* EXERCISE BRIEF
Every line from the one with "You are a GUI" to the one with "Ihre E-Mail-Adresse: *", including those two, is to be copied exactly; all other lines of the entries below are left out.

* INFORMATION SUPPLIED
»»

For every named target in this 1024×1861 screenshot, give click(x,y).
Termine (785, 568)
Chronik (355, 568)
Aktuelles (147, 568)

««
»»

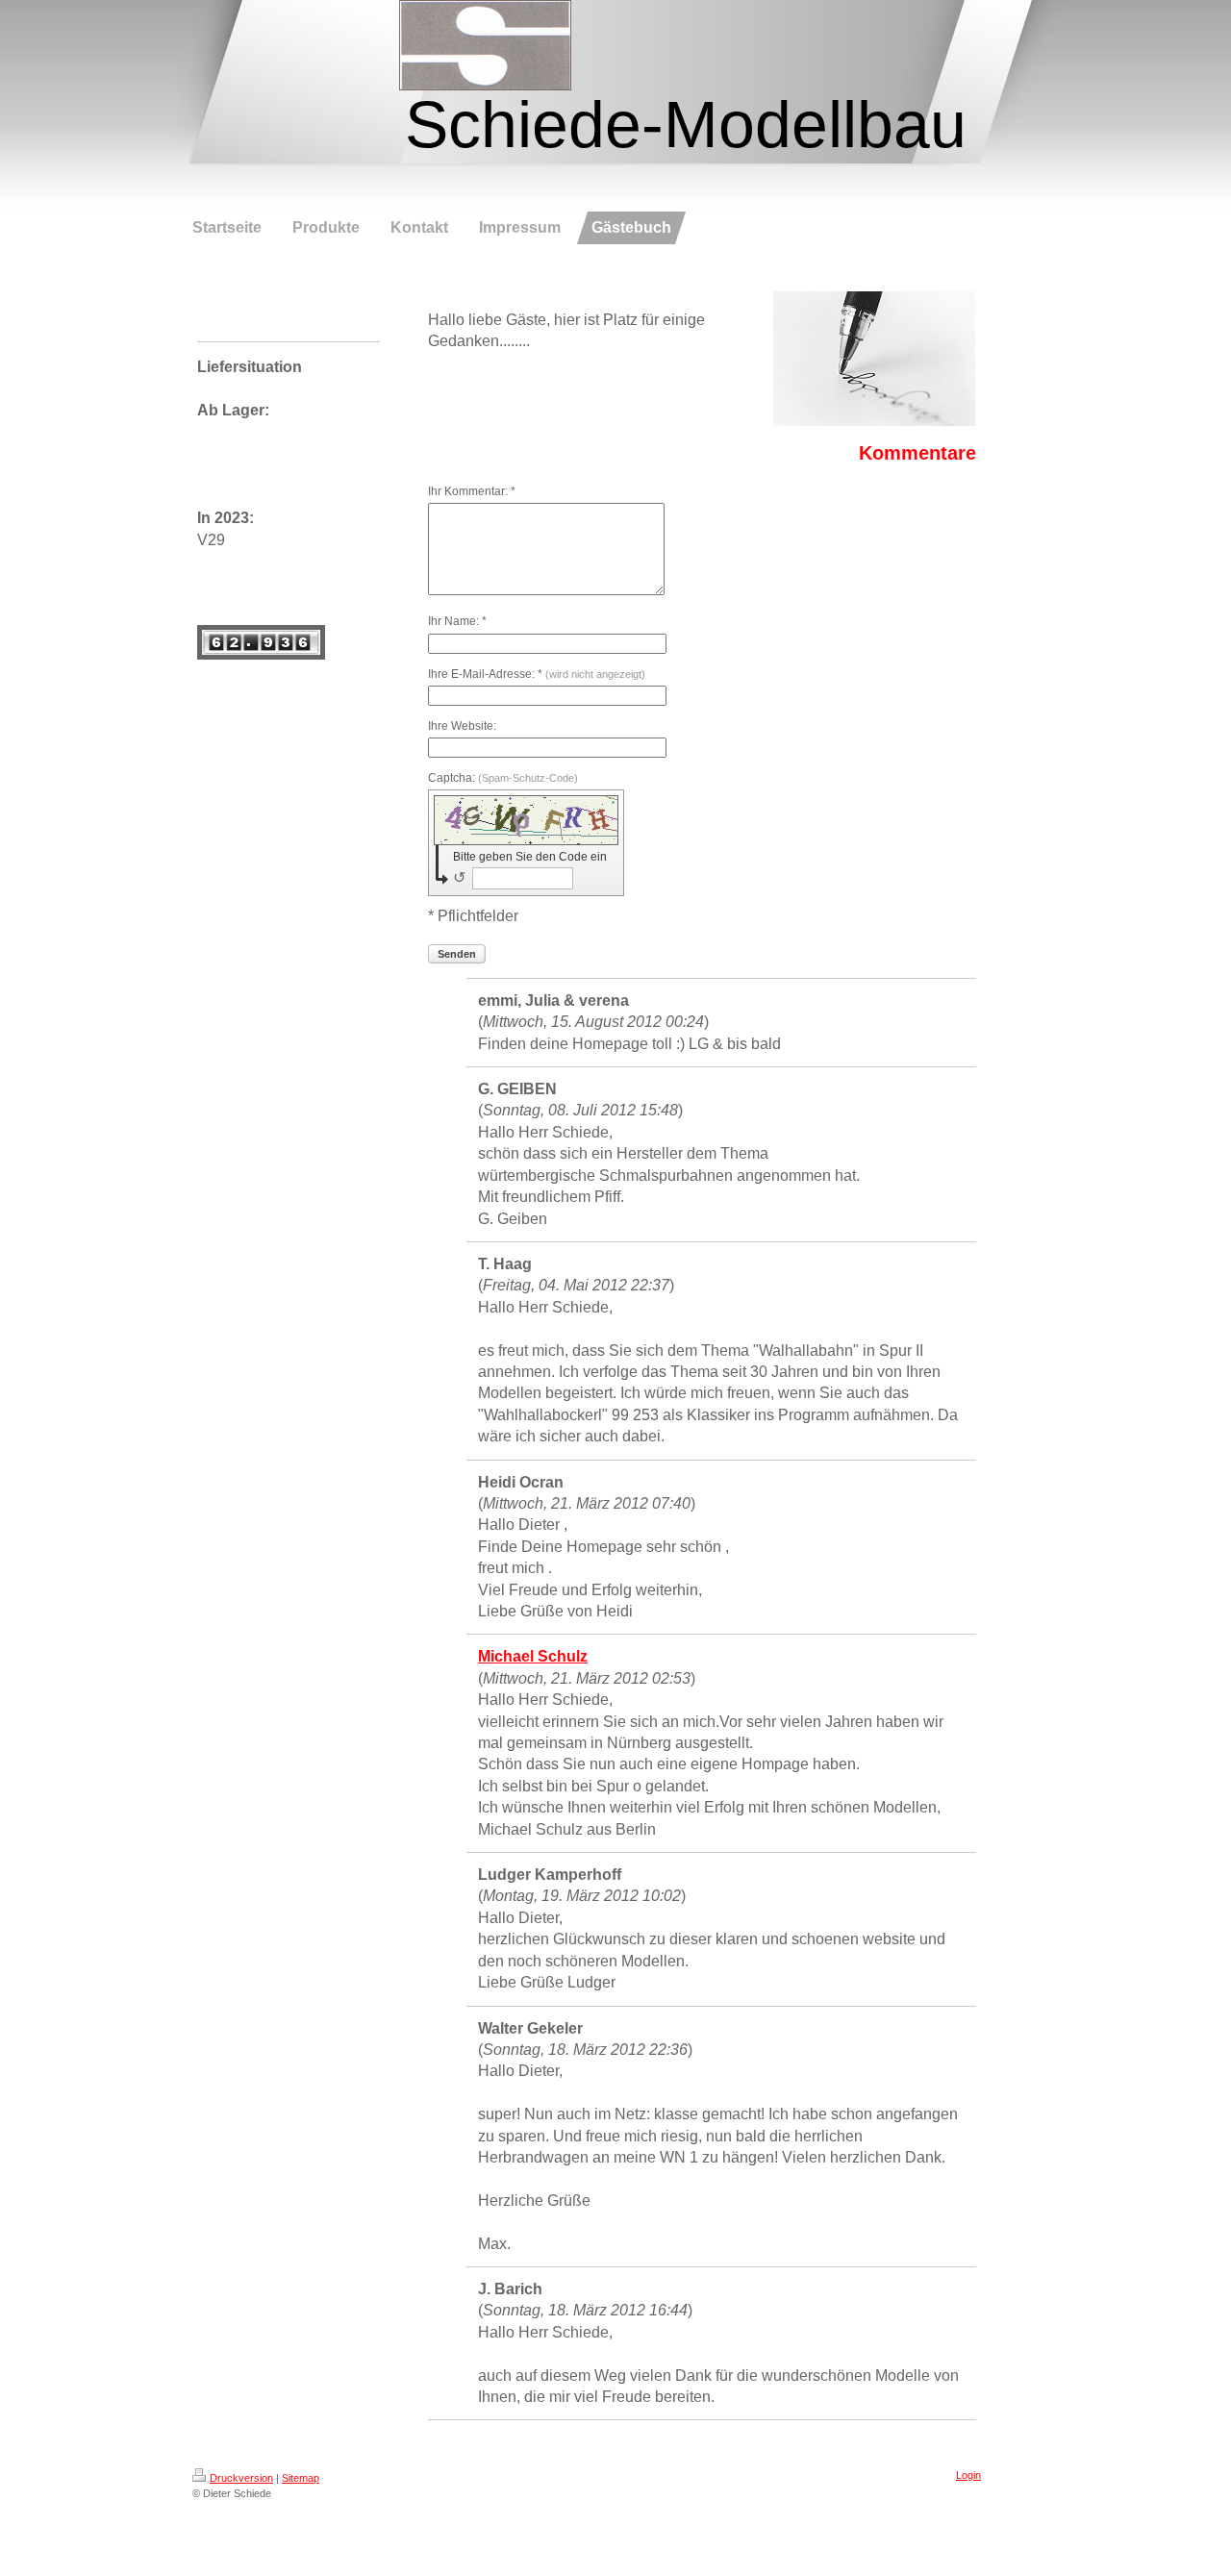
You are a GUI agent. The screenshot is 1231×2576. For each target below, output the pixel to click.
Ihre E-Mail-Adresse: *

««
»»

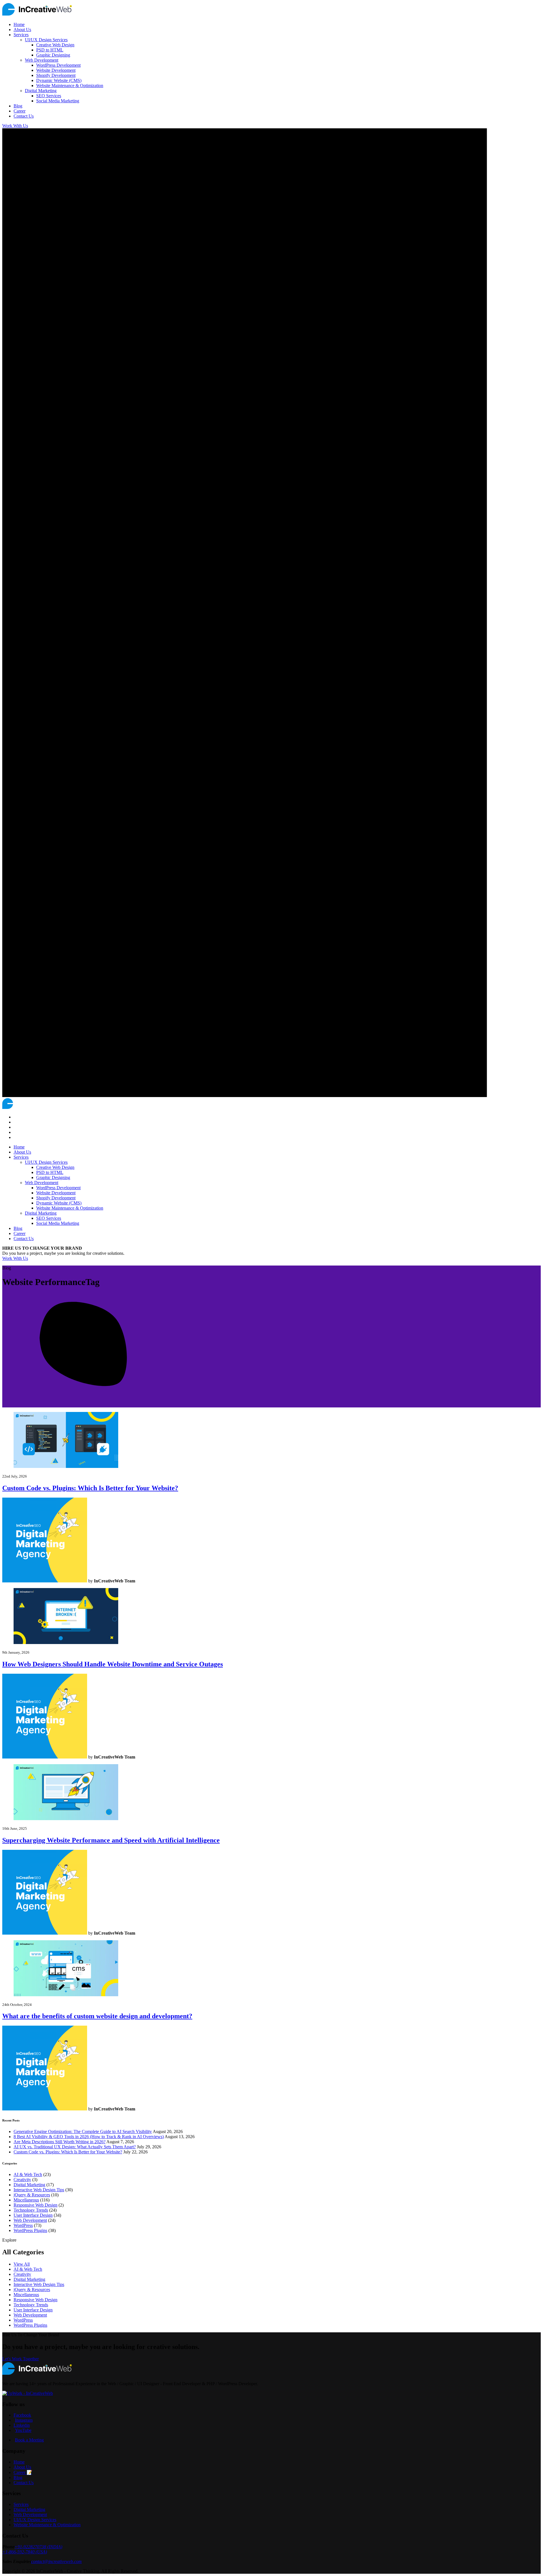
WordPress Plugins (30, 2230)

««

* ANSWER FOR THIS EXERCISE
You are a GUI agent. The screenshot is 1231×2576. For each target below, output the pixel to click.
Ihre E-Mail-Adresse: *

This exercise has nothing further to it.